Badiamo bene che essere appassionati di fotografia non significa sostituirsi a tale figura professionale, così come anche altre figure, per esempio il copy writer, il disegnatore di grafiche 3D, etc.
Parlando proprio di Copy Writer, tutti i contenuti di testo dovranno sempre essere forniti dall’azienda e mai fare di testa vostra, vantaggioso sarebbe come nel caso precedente del materiale fotografico, già in possesso dell’azienda stessa.
– Altro fattore è l’aspetto “Creativo” (fig. 08).
Il potere della creatività spetta soprattutto al Graphic Designer, infatti se questo avrà mostrato interesse e avrà dato importanza alla fase di ascolto, sarà difficile da parte sua deludere le aspettative del cliente.

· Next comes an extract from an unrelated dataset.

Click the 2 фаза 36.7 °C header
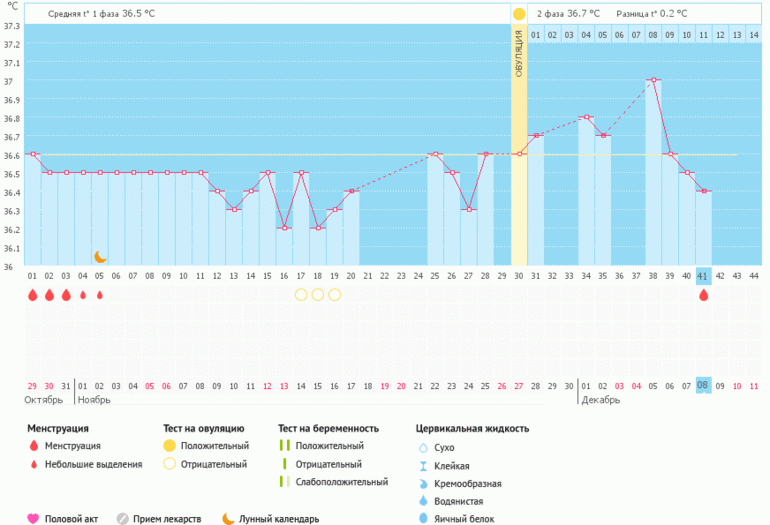 point(568,14)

A volte può capitare che il cliente o azienda possa avanzare richieste precise su alcuni aspetti formali o coloristici, etc, sul progetto, praticamente potrebbe quasi dettare condizione sulla fase creativa, eccetto se la persona che abbiamo davanti non sia l’addetto o professionista della comunicazione e marketing di questa, perché in questo caso parleremo quasi la stessa lingua.

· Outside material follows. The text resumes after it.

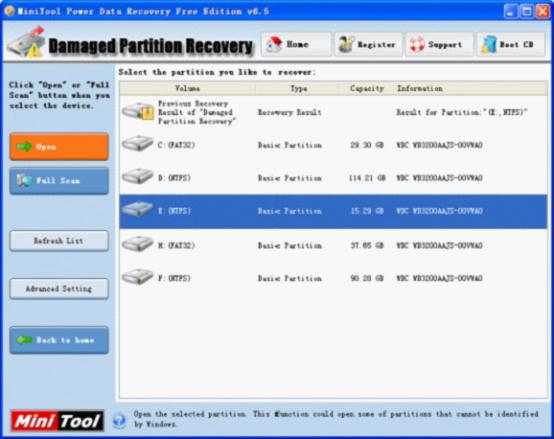
Task: Click the orange Open button
Action: point(59,147)
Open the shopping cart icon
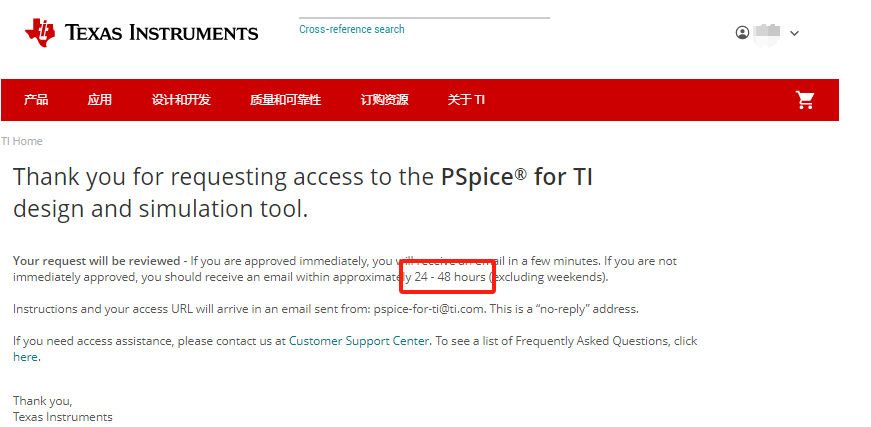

Altrimenti nel primo caso cerchiamo di spiegare da un punto di vista tecnico la scelta di determinate soluzioni progettuali adoperate e perché converrebbe adottare tale soluzione, è vero che il cliente paga, ma è altrettanto vero che si è affidato a voi tra tanti per la realizzazione tecnica delle sue richieste.
In questa parte fondamentale, il consiglio che posso darvi è quello di cercare un compromesso dove non dobbiamo assolutamente sottovalutare i suggerimenti del cliente, perché sia che questa azienda possa essere una start-up o sia un’azienda affermata da anni nel settore, parliamo sempre di un professionista che ha maturato una certa esperienza nell’ambito lavorativo di appartenenza, quindi parliamo di ambiti a noi sconosciuti, come quello dei trasporti, come quello dell’avvocatura, etc, ecco quindi il ritorno all’importanza della fase di ascolto, però senza mettere da parte la figura del progettista grafico nel rispetto dei propri ruoli, altrimenti questa professione non avrebbe nessun motivo di esistere.

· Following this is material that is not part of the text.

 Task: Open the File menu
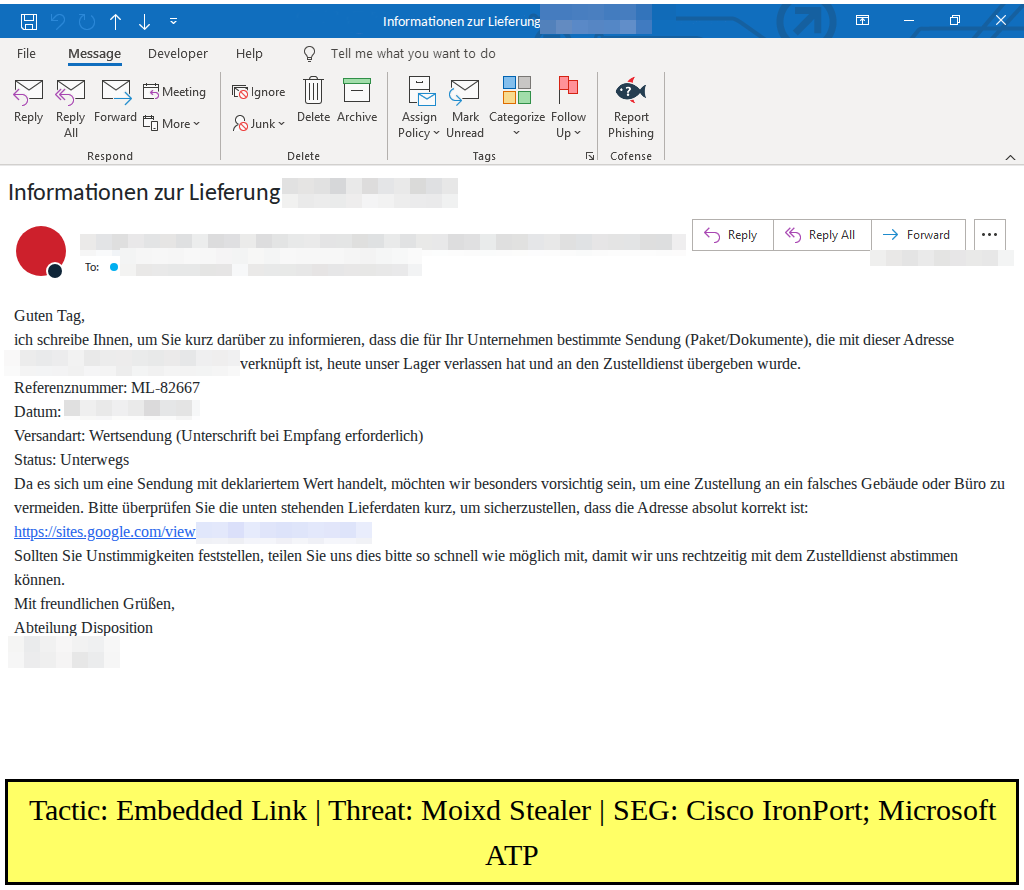point(26,54)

– Ultimo punto è quello di munirci eventualmente di un nostro portfolio progettuale (fig. 09), che possa essere cartaceo (molte volte preferibile) o sito web, utile nel meeting che avremo con l’azienda.
Anche avere una buona raccolta di feedback, che possano essere tramite passaparola tra clienti oppure sul web, saranno tutti indizi utili all’azienda per raccogliere informazioni sul vostro conto e farsi un’idea sul modo di lavorare.